## WORKING DATA
+---+

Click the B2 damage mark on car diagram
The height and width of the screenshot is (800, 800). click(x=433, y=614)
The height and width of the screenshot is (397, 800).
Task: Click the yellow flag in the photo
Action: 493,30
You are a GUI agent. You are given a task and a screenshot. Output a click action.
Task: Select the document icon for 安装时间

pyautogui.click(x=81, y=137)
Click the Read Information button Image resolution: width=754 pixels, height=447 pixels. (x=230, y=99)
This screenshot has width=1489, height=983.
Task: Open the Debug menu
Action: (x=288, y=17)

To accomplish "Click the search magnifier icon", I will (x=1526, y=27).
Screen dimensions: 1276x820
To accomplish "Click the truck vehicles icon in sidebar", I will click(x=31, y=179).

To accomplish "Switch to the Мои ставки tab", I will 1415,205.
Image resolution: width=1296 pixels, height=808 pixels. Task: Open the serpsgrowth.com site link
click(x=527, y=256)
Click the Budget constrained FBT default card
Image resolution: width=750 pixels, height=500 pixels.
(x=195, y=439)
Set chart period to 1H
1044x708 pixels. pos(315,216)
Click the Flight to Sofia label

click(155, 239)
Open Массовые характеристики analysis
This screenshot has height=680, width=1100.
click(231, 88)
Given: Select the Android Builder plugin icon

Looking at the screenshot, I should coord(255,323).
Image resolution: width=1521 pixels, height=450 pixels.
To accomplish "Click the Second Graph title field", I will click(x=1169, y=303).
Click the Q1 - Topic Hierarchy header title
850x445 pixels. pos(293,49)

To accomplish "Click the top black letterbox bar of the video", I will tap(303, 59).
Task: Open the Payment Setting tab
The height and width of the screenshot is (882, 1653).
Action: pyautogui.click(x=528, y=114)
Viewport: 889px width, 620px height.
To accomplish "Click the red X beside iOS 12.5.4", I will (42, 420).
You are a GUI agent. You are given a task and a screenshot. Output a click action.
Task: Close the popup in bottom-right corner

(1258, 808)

+---+

Produce a word-for-word restatement of all the records.

## EXERCISE ANSWER
Click the B2 damage mark on car diagram
The height and width of the screenshot is (800, 800). click(x=433, y=614)
The height and width of the screenshot is (397, 800).
Task: Click the yellow flag in the photo
Action: 493,30
You are a GUI agent. You are given a task and a screenshot. Output a click action.
Task: Select the document icon for 安装时间

pyautogui.click(x=81, y=137)
Click the Read Information button Image resolution: width=754 pixels, height=447 pixels. (x=230, y=99)
This screenshot has width=1489, height=983.
Task: Open the Debug menu
Action: (x=288, y=17)

To accomplish "Click the search magnifier icon", I will (x=1526, y=27).
Screen dimensions: 1276x820
To accomplish "Click the truck vehicles icon in sidebar", I will click(x=31, y=179).

To accomplish "Switch to the Мои ставки tab", I will 1415,205.
Image resolution: width=1296 pixels, height=808 pixels. Task: Open the serpsgrowth.com site link
click(x=527, y=256)
Click the Budget constrained FBT default card
Image resolution: width=750 pixels, height=500 pixels.
(x=195, y=439)
Set chart period to 1H
1044x708 pixels. pos(315,216)
Click the Flight to Sofia label

click(155, 239)
Open Массовые характеристики analysis
This screenshot has height=680, width=1100.
click(231, 88)
Given: Select the Android Builder plugin icon

Looking at the screenshot, I should coord(255,323).
Image resolution: width=1521 pixels, height=450 pixels.
To accomplish "Click the Second Graph title field", I will click(x=1169, y=303).
Click the Q1 - Topic Hierarchy header title
850x445 pixels. pos(293,49)

To accomplish "Click the top black letterbox bar of the video", I will tap(303, 59).
Task: Open the Payment Setting tab
The height and width of the screenshot is (882, 1653).
Action: pyautogui.click(x=528, y=114)
Viewport: 889px width, 620px height.
To accomplish "Click the red X beside iOS 12.5.4", I will (42, 420).
You are a GUI agent. You are given a task and a screenshot. Output a click action.
Task: Close the popup in bottom-right corner

(1258, 808)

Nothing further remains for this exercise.